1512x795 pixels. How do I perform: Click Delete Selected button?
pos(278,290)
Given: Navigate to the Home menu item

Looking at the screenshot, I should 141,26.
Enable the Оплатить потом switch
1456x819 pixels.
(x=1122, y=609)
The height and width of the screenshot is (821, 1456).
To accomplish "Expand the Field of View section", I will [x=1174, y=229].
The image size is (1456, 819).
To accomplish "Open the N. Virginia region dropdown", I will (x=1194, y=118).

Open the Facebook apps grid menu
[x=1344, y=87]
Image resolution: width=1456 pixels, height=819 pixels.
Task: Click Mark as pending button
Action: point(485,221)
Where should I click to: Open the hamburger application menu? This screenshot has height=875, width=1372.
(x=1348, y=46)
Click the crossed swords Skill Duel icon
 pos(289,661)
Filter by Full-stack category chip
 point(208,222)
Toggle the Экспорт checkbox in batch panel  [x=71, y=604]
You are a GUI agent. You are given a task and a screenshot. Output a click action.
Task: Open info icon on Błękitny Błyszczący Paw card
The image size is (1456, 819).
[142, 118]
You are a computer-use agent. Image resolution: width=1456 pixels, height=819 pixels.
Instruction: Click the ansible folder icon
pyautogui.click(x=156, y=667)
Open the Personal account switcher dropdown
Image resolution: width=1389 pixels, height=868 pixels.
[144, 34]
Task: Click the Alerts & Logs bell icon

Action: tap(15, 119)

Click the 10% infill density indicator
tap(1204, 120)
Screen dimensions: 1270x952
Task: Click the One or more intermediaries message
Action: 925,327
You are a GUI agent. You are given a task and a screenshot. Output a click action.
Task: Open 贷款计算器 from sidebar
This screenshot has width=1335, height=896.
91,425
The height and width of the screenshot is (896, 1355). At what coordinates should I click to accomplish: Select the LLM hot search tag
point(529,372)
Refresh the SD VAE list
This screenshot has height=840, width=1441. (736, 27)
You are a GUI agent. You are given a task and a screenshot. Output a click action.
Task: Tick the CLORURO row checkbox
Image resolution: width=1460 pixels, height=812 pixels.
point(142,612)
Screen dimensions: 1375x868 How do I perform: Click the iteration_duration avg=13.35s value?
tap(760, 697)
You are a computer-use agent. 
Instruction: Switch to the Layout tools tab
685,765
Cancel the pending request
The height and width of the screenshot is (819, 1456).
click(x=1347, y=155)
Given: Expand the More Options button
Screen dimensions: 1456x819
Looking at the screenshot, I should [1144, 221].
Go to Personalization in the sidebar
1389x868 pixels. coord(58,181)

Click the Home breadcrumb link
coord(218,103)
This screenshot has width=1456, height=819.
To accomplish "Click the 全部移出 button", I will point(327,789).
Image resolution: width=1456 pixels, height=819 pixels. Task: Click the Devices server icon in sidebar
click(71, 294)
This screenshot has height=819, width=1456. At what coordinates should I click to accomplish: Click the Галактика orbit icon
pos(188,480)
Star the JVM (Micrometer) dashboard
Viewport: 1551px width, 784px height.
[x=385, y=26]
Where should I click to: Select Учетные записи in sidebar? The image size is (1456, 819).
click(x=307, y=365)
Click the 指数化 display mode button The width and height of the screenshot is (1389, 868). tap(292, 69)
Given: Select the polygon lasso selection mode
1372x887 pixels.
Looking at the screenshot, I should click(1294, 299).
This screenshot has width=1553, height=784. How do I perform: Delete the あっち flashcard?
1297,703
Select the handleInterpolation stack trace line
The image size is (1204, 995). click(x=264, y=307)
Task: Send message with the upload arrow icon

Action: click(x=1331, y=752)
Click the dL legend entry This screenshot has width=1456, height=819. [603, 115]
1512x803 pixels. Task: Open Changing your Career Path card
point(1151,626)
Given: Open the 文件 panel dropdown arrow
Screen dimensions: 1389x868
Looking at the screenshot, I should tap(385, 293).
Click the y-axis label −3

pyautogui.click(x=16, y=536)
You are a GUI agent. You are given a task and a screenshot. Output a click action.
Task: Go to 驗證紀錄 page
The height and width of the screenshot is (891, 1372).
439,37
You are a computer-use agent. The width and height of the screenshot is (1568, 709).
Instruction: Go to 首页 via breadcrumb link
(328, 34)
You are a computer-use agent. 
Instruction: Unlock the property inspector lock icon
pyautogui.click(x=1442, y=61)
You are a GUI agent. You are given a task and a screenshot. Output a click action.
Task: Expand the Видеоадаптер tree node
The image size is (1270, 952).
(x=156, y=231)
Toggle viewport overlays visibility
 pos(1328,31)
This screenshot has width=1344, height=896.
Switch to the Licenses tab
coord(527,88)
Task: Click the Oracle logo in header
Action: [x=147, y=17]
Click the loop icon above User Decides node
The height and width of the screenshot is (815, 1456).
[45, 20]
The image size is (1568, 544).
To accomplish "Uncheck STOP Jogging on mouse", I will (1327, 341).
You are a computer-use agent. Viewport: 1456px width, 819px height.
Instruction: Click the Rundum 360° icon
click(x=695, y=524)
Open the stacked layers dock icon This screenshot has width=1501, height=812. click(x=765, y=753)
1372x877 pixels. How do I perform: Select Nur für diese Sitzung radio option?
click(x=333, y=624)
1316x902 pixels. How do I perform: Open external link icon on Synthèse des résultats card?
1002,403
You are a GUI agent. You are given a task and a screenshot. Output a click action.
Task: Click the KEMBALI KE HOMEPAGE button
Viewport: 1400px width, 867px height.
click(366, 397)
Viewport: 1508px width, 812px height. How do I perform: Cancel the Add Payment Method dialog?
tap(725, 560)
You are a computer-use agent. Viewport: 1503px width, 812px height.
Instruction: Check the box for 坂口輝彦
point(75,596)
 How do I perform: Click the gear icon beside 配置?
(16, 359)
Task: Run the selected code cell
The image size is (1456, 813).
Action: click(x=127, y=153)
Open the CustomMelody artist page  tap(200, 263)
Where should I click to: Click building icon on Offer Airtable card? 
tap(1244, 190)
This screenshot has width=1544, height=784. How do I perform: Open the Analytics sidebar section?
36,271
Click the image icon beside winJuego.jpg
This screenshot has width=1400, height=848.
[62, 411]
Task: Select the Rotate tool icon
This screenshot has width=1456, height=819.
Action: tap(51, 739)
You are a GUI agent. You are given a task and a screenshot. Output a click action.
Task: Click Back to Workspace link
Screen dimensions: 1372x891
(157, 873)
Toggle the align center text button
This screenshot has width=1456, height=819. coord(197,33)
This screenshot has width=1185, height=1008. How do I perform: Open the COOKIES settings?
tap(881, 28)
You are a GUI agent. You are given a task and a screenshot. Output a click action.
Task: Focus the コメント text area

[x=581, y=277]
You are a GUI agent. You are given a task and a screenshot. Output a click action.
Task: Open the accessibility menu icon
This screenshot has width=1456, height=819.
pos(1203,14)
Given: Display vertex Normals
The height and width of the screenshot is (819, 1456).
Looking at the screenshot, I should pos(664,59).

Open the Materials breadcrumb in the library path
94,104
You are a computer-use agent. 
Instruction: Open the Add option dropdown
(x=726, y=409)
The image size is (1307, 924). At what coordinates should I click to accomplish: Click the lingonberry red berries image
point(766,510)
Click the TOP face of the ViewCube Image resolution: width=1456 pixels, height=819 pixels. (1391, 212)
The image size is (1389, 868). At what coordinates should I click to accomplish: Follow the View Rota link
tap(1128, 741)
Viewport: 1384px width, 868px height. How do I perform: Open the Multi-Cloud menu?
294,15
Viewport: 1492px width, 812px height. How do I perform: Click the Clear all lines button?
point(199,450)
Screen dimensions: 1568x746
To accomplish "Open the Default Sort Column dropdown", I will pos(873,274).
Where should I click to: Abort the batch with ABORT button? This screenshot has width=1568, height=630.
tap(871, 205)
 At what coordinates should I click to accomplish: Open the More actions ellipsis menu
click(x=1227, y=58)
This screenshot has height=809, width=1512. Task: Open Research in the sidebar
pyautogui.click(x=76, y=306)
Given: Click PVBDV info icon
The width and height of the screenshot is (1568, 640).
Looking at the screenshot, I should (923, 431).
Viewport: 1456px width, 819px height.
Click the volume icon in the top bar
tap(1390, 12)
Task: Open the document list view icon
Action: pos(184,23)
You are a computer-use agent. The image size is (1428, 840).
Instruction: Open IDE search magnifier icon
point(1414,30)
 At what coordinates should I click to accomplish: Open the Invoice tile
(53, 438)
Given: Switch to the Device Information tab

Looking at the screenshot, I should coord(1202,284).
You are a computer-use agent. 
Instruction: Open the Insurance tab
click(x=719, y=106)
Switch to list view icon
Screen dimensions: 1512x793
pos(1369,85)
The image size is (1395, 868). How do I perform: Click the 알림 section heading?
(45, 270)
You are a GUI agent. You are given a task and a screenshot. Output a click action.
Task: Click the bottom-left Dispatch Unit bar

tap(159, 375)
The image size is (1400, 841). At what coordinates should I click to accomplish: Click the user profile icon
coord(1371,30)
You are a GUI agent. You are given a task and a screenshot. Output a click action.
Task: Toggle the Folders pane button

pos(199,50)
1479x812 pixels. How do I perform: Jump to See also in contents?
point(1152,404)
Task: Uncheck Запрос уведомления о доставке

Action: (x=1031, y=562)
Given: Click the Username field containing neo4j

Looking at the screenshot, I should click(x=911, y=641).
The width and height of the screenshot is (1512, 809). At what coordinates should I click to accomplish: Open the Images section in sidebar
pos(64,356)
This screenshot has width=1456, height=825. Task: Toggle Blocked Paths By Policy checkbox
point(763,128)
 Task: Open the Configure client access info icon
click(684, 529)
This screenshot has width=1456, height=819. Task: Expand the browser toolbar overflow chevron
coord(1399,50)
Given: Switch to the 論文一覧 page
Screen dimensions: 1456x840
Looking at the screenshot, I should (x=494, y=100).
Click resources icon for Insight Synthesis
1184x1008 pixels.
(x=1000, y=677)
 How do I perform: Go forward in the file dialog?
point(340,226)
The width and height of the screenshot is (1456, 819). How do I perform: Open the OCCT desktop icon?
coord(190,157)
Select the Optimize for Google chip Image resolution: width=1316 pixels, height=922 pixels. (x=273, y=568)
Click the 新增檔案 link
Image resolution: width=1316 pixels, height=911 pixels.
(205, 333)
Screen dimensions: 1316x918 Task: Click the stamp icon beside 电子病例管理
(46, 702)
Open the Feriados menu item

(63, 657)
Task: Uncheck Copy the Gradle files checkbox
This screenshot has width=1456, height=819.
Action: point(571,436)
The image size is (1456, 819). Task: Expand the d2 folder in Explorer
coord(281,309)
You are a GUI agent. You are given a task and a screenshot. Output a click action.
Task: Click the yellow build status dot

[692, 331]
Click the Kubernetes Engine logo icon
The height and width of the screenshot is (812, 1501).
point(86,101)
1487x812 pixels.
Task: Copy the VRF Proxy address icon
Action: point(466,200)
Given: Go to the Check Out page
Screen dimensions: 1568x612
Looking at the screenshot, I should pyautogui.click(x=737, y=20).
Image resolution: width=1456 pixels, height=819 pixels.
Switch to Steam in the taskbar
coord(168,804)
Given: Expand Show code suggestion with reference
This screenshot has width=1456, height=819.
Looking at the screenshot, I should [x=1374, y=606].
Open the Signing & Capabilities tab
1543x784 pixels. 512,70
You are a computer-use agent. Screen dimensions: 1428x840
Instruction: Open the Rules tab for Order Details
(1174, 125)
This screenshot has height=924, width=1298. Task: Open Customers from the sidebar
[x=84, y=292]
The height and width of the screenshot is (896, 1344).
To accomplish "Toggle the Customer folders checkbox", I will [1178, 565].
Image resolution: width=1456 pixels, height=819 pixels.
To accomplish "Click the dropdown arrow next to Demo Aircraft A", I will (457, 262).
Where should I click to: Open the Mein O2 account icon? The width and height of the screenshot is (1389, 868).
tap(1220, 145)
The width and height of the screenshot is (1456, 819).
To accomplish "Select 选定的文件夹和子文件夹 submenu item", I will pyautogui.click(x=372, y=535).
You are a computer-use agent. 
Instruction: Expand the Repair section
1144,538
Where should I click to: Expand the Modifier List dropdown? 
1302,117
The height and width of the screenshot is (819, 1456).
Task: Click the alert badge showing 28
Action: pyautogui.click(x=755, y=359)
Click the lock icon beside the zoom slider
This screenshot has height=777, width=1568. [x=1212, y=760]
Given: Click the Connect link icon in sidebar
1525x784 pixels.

****************************************

EXERCISE DIRECTIONS: Out of the data above, transcribe exactly and only the lines starting with the line that has "You are a computer-use agent. Viewport: 1456px" and going on through the line that has "Task: Select the Rotate tool icon", both included.

THE COMPLETED TASK:
You are a computer-use agent. Viewport: 1456px width, 819px height.
Instruction: Click the Rundum 360° icon
click(x=695, y=524)
Open the stacked layers dock icon This screenshot has width=1501, height=812. click(x=765, y=753)
1372x877 pixels. How do I perform: Select Nur für diese Sitzung radio option?
click(x=333, y=624)
1316x902 pixels. How do I perform: Open external link icon on Synthèse des résultats card?
1002,403
You are a GUI agent. You are given a task and a screenshot. Output a click action.
Task: Click the KEMBALI KE HOMEPAGE button
Viewport: 1400px width, 867px height.
click(366, 397)
Viewport: 1508px width, 812px height. How do I perform: Cancel the Add Payment Method dialog?
tap(725, 560)
You are a computer-use agent. Viewport: 1503px width, 812px height.
Instruction: Check the box for 坂口輝彦
point(75,596)
 How do I perform: Click the gear icon beside 配置?
(16, 359)
Task: Run the selected code cell
The image size is (1456, 813).
Action: click(x=127, y=153)
Open the CustomMelody artist page  tap(200, 263)
Where should I click to: Click building icon on Offer Airtable card? 
tap(1244, 190)
This screenshot has width=1544, height=784. How do I perform: Open the Analytics sidebar section?
36,271
Click the image icon beside winJuego.jpg
This screenshot has width=1400, height=848.
[62, 411]
Task: Select the Rotate tool icon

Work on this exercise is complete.